Eduardo Lourenço diz que, na passagem do dia à noite,a contrariedade absoluta não se manifestou. Isto é obviamente falso: o dia elimina a noite, enquanto céu de plena luz solar o dia é um contrário absoluto da noite. Não podem coexistir no mesmo lugar geográfico: se a luz do dia surge, a escuridão da noite desaparece. Logo o anoitecer ou o amanhecer descritos por Hegel contêm as ideias do contraditório e do contrário. Eduardo Lourenço, que não parece dominar a diferença entre contrário (exemplo: fogo e água são contrários) e contraditório (por exemplo: 7 e 9 são contraditórios mas não contrários) estabelecida por Aristóteles, confunde estes dois conceitos. Não percebe, sequer, que o intermédio (por exemplo: o lusco-fusco) é contraditório com cada um dos contrários que medeia (no caso: a noite e o dia luminoso).
Ao contrário do que sustenta Lourenço, Hegel tem razão se postula que o sendo do agora passa a puro não sendo: o dia, a esta hora, vai passar a noite dentro de algumas horas. O não sendo do agora é o passado e o futuro. O ser do dia de luz é o não ser da noite. E essa contrariedade manifesta-se dentro do agora - o que Eduardo Lourenço não intui - porque, neste instante, há regiões do globo terrestre onde é noite e outras onde é dia de luz solar.
Por isso a frase «O sendo do agora não passa a puro não sendo mas precisamente a não sendo do agora» é absolutamente confusa e vaga: o sendo do agora - por exemplo, o verão de 2012 - passa a não sendo (não verão de 2012: outono, inverno) mas, no sentido formal, o sendo do agora como estrutura vazia nunca passa a não sendo do agora. Porque o agora é uma dimensão do Absoluto dentro da qual corre o filme do Relativo.
O que Eduardo Lourenço não distingue, porque lhe falta a argúcia dialética, é os dois sentidos do sendo agora: o sentido formal e o sentido conteudal.
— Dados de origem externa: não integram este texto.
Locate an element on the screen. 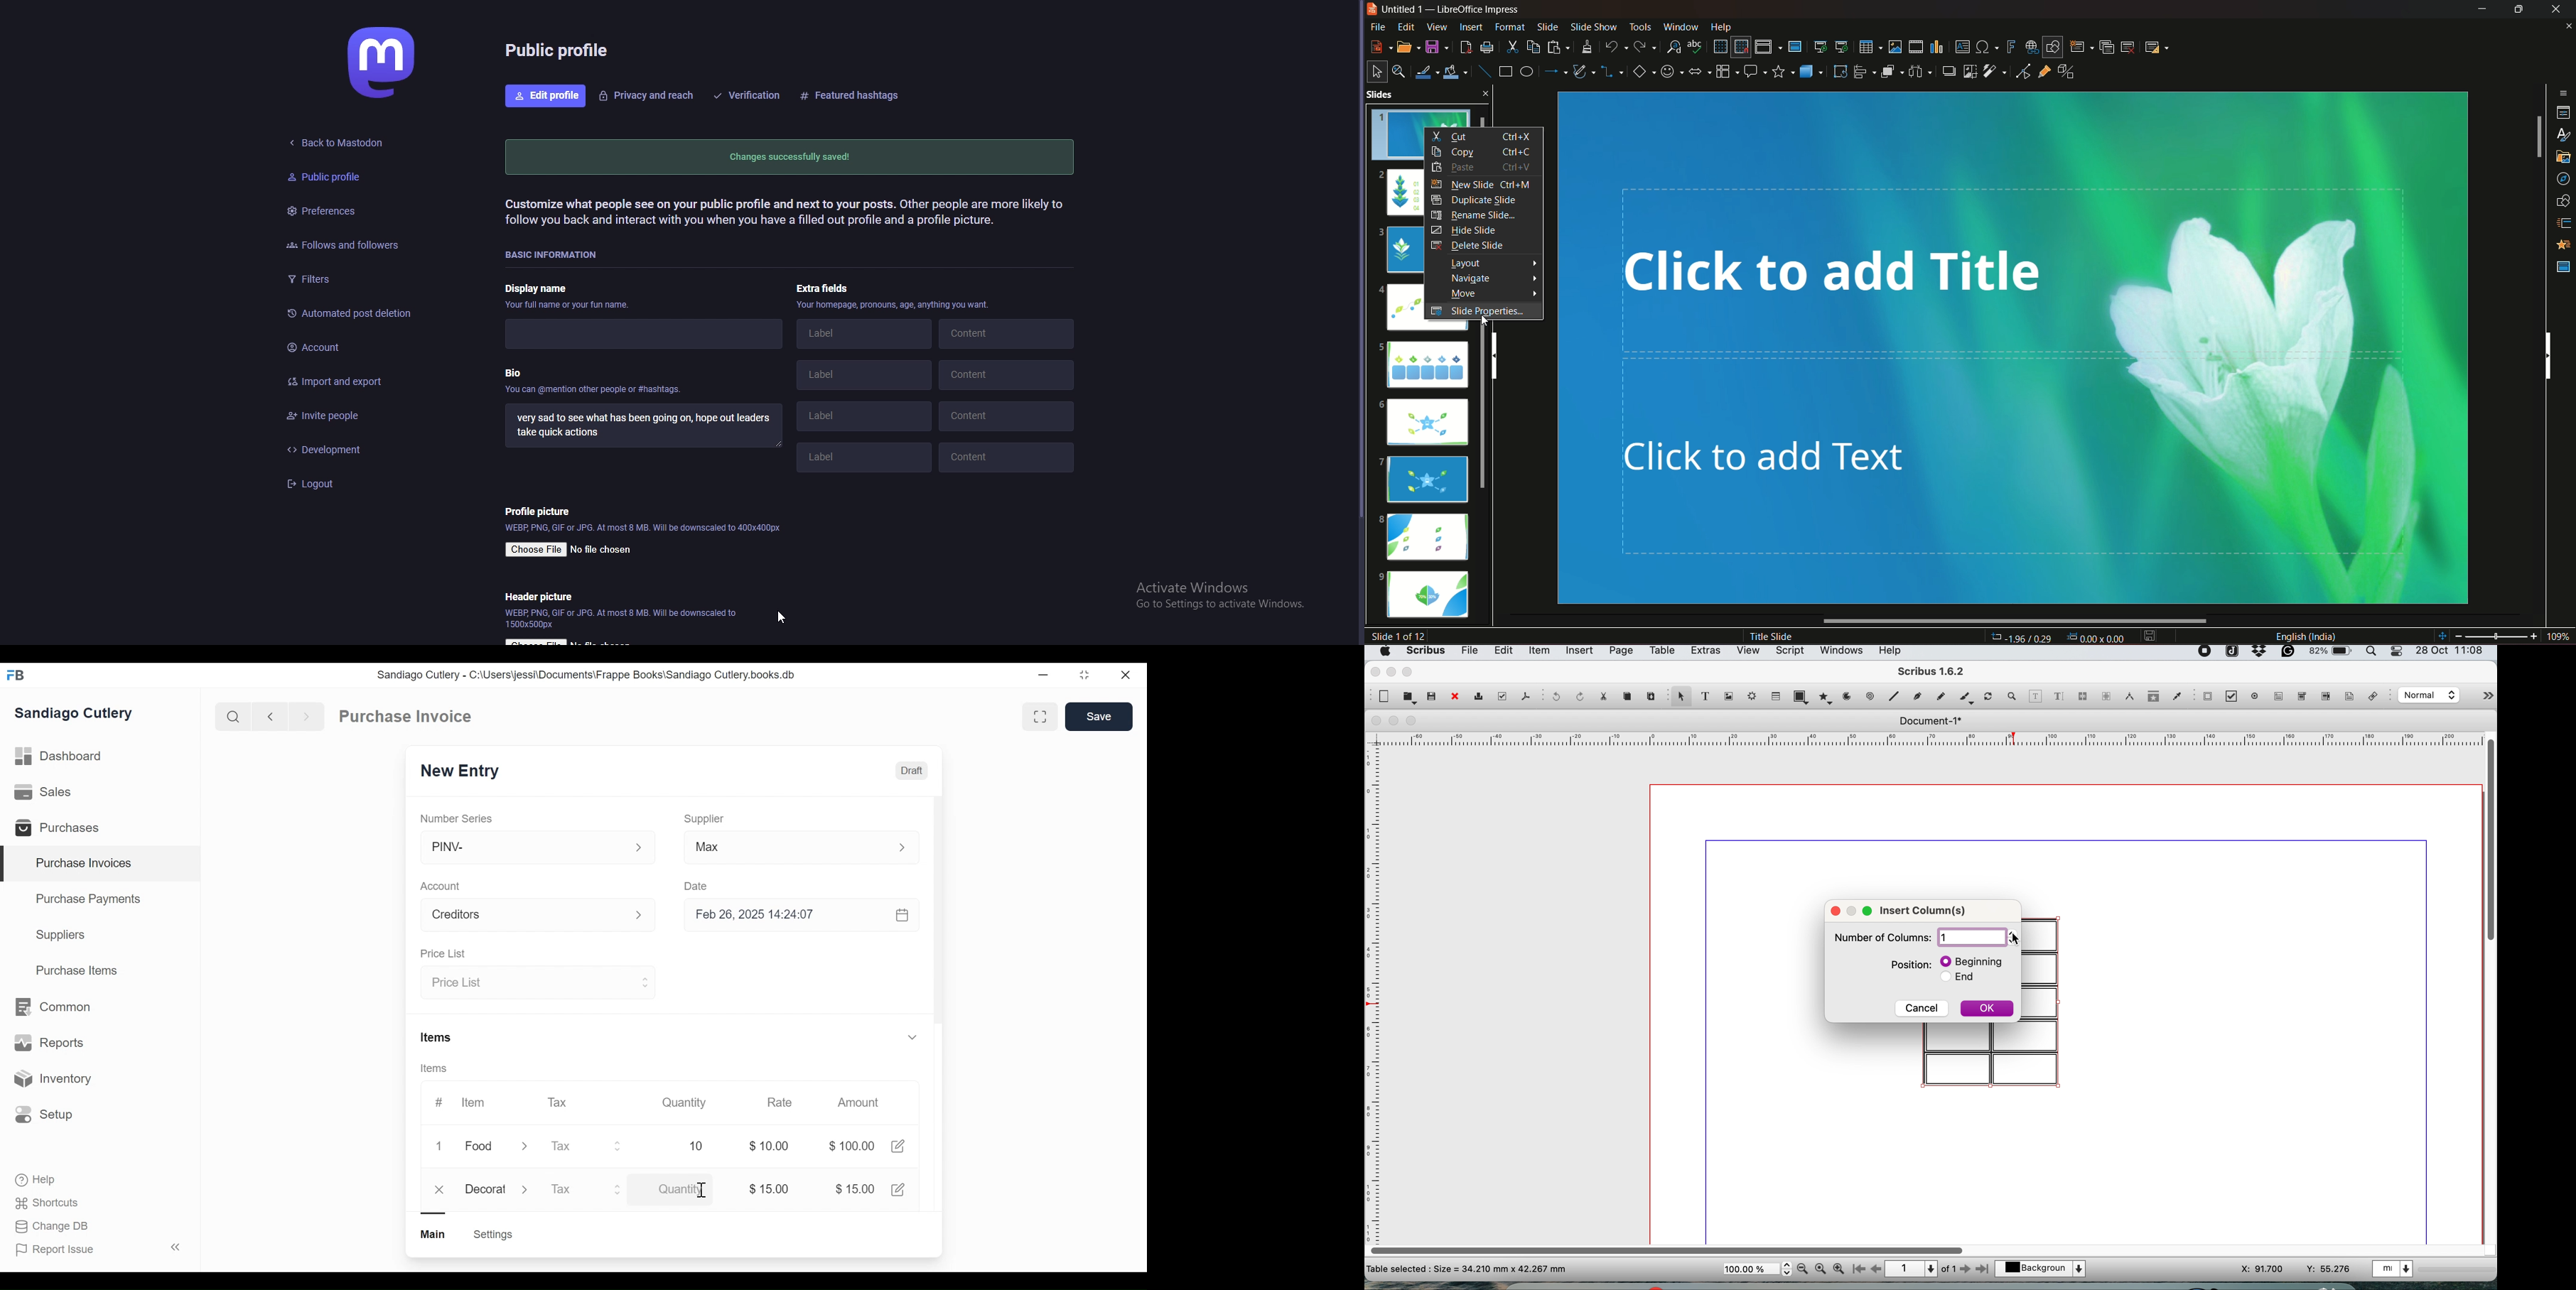 The width and height of the screenshot is (2576, 1316). line is located at coordinates (1892, 696).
Formalmente, o agora é imutavel, é o presente eterno e não muda: os seus contrários são o passado e o futuro.
Em conteúdo, o agora está a mudar a cada instante: ora é dia, ora é lusco fusco, ora é noite. O dia é contrário à noite - o dia transforma-se em noite, os contrários transformam-se um no outro, é o que Hegel afirma. E nessa transformação, há a conservação do vencido ou dominado sob a auréola do vencedor ou dominante: o dia conserva, de facto, algumas coisas da noite, como por exemplo, o facto de a Lua se ver a certas horas de luz diurna. A mediação é o lusco fusco - o momento em que a sombra e a luz se igualam e o sol se oculta no horizonte ou desponta neste. A contrariedade e a contradição (toda a diferença é uma contradição) são as bases da dialética.
Com a sua retórica abstracta, isenta de clareza, sem exemplos concretos, e a sua visão unilateral, católica estática, de que o Absoluto não pode manifestar-se através da luta de contrários mediada por intermédios, Eduardo Lourenço não conseguiu, nem de perto nem de longe, refutar a dialética de Hegel.